## Data Engineering Capstone Project

#### Summary
This project try to demonstrate the use of the skills associated with data engineering projects with an exercise that perform an analysis of US immigration, seeing by the type of visas and the profiles associated. For the exercise the data sources are:  visatype, gender, port_of_entry, nationality and month aggregated across numerous dimensions.

#### Scope 
Explain what you plan to do in the project in more detail. What data do you use? What is your end solution look like? What tools did you use? 

#### Description

1. **I94 Immigration Data:** Contains international visitor arrival statistics by world regions and select countries (including top 20), type of visa, mode of transportation, age groups, states visited (first intended address only), and the top ports of entry (for select countries). [travel.trade.gov](https://travel.trade.gov/research/reports/i94/historical/2016.html)<br>
2. **World Temperature Data:** Includes data on temperature changes in the U.S. since 1850..[kaggle.com](https://www.kaggle.com/berkeleyearth/climate-change-earth-surface-temperature-data)<br>
3. **U.S. City Demographic Data:** Contains information about the demographics of all US cities and census-designated places with a population greater or equal to 65,000. [opendatasoft.com](https://public.opendatasoft.com/explore/dataset/us-cities-demographics/information/)<br>
4. **Airport Code Table:** A simple table of airport codes and corresponding cities. [datahub.io](https://datahub.io/core/airport-codes#data)"
   ]


#### Data Storage 

Data was stored in S3 buckets in a collection of CSV and PARQUET files. The immigration dataset extends to several million rows and thus this dataset was converted to PARQUET files to allow for easy data manipulation through to Redshift.

#### Data Model

Data was stored in S3 buckets in a collection of CSV and PARQUET files. The immigration dataset extends to several million rows and thus this dataset was converted to PARQUET files to allow for easy data manipulation through to Redshift.
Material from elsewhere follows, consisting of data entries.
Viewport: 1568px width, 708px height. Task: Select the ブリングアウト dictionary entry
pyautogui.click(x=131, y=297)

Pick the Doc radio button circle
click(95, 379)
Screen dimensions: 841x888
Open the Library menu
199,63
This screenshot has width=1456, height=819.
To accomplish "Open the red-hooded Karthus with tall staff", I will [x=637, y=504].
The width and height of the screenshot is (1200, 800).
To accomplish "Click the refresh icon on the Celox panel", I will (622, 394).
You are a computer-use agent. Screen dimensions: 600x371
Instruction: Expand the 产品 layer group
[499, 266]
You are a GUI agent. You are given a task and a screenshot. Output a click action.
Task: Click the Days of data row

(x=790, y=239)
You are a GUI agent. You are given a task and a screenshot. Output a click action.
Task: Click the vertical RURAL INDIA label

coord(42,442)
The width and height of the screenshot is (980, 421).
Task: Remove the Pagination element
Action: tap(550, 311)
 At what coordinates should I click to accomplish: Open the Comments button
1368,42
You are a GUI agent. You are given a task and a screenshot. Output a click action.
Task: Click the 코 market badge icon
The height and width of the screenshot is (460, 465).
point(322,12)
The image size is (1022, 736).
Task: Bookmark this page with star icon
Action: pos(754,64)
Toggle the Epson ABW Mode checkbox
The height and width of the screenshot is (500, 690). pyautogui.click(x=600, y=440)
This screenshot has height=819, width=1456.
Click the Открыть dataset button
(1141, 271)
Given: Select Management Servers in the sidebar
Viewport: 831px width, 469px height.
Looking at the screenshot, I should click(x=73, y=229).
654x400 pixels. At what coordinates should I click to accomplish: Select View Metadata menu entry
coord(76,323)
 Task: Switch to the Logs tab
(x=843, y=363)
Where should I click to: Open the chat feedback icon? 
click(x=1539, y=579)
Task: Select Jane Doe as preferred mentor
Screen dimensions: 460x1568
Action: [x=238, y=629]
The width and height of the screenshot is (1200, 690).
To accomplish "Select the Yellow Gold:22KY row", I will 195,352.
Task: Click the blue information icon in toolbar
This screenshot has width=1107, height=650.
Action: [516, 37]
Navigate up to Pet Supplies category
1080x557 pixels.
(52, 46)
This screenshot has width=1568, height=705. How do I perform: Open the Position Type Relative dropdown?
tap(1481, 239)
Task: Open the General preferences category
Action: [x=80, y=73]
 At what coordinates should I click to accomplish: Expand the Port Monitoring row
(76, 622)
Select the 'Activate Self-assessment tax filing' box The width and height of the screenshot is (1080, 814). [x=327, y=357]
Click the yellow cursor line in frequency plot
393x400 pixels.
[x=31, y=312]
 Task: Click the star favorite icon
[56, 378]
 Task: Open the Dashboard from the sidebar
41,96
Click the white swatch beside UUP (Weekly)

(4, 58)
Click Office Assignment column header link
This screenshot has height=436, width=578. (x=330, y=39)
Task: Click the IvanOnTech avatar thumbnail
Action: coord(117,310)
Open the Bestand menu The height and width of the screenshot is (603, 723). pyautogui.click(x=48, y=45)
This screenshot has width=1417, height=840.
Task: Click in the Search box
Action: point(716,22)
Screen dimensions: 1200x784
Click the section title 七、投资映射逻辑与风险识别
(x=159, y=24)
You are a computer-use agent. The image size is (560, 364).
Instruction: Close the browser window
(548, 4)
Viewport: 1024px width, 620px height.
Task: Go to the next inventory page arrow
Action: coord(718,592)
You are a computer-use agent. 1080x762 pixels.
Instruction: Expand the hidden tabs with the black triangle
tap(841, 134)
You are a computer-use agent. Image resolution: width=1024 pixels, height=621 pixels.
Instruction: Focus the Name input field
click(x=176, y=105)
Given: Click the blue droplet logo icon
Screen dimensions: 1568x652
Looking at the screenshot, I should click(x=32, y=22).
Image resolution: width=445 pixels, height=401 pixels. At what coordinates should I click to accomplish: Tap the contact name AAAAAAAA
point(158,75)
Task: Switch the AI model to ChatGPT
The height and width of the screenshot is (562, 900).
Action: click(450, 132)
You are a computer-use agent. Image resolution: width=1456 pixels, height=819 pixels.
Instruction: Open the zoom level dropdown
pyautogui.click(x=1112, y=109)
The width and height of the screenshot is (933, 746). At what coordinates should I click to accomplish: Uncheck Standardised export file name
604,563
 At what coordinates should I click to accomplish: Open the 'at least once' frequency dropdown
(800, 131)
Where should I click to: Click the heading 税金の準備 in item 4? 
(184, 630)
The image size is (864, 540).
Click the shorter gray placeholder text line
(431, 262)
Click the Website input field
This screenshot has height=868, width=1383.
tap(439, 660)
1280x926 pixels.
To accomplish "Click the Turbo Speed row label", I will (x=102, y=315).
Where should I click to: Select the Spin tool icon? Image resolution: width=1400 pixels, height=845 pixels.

![Data Model](/Images/data_model.png)

#### ETL Pipeline

Defining the data model and creating the star schema involves various steps, made significantly easier through the use of Airflow. The process of extracting, transforming the data and then writing CSV and PARQUET files to Redshift is accomplished through various tasks highlighted below in the ETL Dag graph.

These steps include: 
- Extracting data from SAS Documents and writing as CSV files
- Extracting remaining CSV and PARQUET files
- Create the table in Redshift
- Writing CSV and PARQUET files to Redshift
- Performing data quality checks on the newly created tables

![Data Pipeline](Images/data_pipeline.png)

#### Data Quality Checks

The following ensures that the data has been inserted correctly.

We will use a data quality check for every table to ensure data was inserted.

With the use of 'DataQualityOperator' Operator, which ensures that for a given 'table_name', there exists records.

Then with the use of 'EnsureDistinctRecords' we will ensure that the immigrations, airport_codes, cities and countries tables have data uniqueness. 

#### Scenarios

- Data increase by 100x. read > write. write > read

  - **Redshift:** Analytical database, optimized for aggregation, also good performance for read-heavy workloads

- Pipelines would be run on 7am daily. how to update dashboard? would it still work?

  - DAG retries, or send emails on failures
  - Daily intervals with quality checks
  - Look at DAG logs to figure out what went wrong

- Make it available to 100+ people
  - Redshift with auto-scaling capabilities and good read performance


#### Data dictionary 
Create a data dictionary for your data model. For each field, provide a brief description of what the data is and where it came from. You can include the data dictionary in the notebook or in a separate file.

#### Complete Project Write Up
* Clearly state the rationale for the choice of tools and technologies for the project.
* Propose how often the data should be updated and why.
* Write a description of how you would approach the problem differently under the following scenarios:
 * The data was increased by 100x.
 * The data populates a dashboard that must be updated on a daily basis by 7am every day.
 * The database needed to be accessed by 100+ people.